One uncomfortable reality of the social media era is that the information that we are so freely sharing online is actually providing cybercriminals with a treasure trove of information that they can use to make their malicious attacks more believable...and therefore more successful.
Which means that the 3 billion active social media users are potentially directly feeding cyber-criminals information that they can – and do – use to build increasingly effective campaigns that target them.
Simply by applying information that is publicly available, cyber-criminals are having great success with their data-fueled social engineering scams and the resulting phishing attacks.
While there are numerous ways that social media data can be exploited, one attack method in particular that we want to shed some more light are the business-related phishing messages that appear to be from a known contact.
When these phishing scams are built with real data gleaned from social media, they are very targeted. And because they are so targeted, they are also increasingly difficult to detect and more likely to fool the recipient.
How Social Media Profiles Are Being Used to Build Phishing Campaigns
The bottom line is that social media sites for both individuals and companies are a great source of intelligence, both for those with and without malicious intent.

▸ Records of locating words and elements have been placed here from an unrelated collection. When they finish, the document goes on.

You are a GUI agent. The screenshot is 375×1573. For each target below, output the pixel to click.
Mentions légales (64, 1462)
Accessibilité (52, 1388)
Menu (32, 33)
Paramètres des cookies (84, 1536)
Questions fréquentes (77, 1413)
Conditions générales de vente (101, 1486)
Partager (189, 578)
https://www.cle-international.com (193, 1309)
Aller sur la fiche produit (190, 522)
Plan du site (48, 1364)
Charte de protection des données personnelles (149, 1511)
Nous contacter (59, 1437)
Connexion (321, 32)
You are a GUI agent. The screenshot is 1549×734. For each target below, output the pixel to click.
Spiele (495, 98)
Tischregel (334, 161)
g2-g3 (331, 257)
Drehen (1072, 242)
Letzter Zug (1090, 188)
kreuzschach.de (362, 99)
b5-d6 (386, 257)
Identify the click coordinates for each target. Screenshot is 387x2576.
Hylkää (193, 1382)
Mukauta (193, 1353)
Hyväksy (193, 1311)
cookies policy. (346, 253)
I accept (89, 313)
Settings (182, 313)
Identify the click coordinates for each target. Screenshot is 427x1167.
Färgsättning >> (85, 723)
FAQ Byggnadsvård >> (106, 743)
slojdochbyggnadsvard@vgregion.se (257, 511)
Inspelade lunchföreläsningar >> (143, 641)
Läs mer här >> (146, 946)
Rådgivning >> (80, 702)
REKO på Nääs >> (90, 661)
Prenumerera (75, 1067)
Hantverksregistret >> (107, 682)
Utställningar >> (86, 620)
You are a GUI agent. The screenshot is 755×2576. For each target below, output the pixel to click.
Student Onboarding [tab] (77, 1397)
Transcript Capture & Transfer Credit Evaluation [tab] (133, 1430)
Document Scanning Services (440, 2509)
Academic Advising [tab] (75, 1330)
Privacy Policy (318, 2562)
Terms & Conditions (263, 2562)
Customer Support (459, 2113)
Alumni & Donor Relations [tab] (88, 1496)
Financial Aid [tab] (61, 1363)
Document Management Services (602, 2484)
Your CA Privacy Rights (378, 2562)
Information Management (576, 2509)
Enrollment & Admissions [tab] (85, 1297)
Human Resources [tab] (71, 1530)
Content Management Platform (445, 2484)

Social media sites in general are built around the idea that the more you share and the more engaged you are, the more enjoyment you get out of participating in the network. There are many implications to this foundation that we aren’t going to delve into. But where that becomes highly relevant as it relates to this topic is that because their business model encourages sharing, the privacy settings of most of these sites are not stringent by default.
While this seems to be changing based on the recent focus around data privacy, the fact remains that many users pay very little attention to the privacy settings, leaving them set to those weaker defaults.
As a result, cyber-criminals can gather all sorts of useful information by reading posts and researching users. They can map out a company’s org chart, and really get good at understanding what topics are more likely to resonate with an individual.
To be fair, what modern cyber-criminals are doing is not unlike what modern marketers and business development professionals are also taught – that the more you can personalize your message, the greater the chance that the prospect will open it/read it/take action against it.
The difference of course is that the worst-case scenario from one group are some unwanted phone calls or emails, whereas the worst-case with a click on a malicious link can be very bad indeed, including lost data, expensive downtime and even damage to your brand.
Social Media Recon in Action
So how does this get put into practical application?
By gathering information from public profiles and/or brand pages, hackers can learn a ton about you, and construct very sophisticated and believable phishing emails.
User profiles contain information such as birthdate, place of work, relationship status, family connections, schools attended, interests, hobbies and more. This can be used to build out your profile and then grab the answers to account security questions such as your mother’s maiden name, your favorite pet, your high school mascot or children’s dates of birth.
Not that long ago there was an online quiz circulating that asked about concerts you’ve been to. Shortly after, a warning circulated to alert online users that this “fun” game on social media potentially had a malicious goal of tricking users into providing information that is a commonly used security question. At the very least, it posed an unnecessary security risk and was to be avoided. That's just one example of many.
And if you think it’s nonsense that a criminal would take the time to research individual people, keep in mind that the trading/selling of your private information is a complete black market industry these days. There are people out there who make a living harvesting this kind of personal identifiable information (PII) – and there are plenty of tools that help to automate the task.
All they’re trying to do is solicit that 1 click on a bad link in an email -- and when their campaign is highly targeted, there’s that much greater chance they will succeed in tricking their victim into doing so. Which means they're going to use every bit of data available to them; and thanks to social media, there is no shortage of that!
Business Email Compromise Scam
One specific variant of this is known as a Business Email Compromise (BEC) scam.
A major factor impacting this specific social engineering scam is the power structure and the fact that people are generally conditioned to defer to those of a higher authority. So when a request appears to be from the CEO, COO, CFO or another business leader, the recipient is unlikely to question it.
When that request is for an immediate wire transfer – as BEC scams often are -- and the recipient complies, that damage can’t be undone.
This is relevant to the data mining of social media sites because, as mentioned previously, it’s not that difficult to map out the leadership team within a company, and then target employees known to manage the money. By hacking or spoofing the email of a business leader and sending a request that way, they have a great advantage because we know that people are much more likely to open an email when it comes from someone within their organization.
And when that email appears to come from their boss or someone even higher-up, the likelihood that it will be questioned only decreases.
The FBI issues continuous warnings about BEC scams, and just recently announced the takedown of a large international network.
The More You Share…
We aren’t advocating a social media blackout; however, it’s important to acknowledge the risks and do an honest evaluation to determine if you might just be putting yourself at risk. That goes for businesses and individuals.
While there’s no going back from the connected world in which we live, it is important for every end user to clearly understand both the threats and vulnerabilities, and how to protect both their personal and business data. Because the reality is that social media sites are a perfect gateway into your network through social engineering, malware and phishing attacks.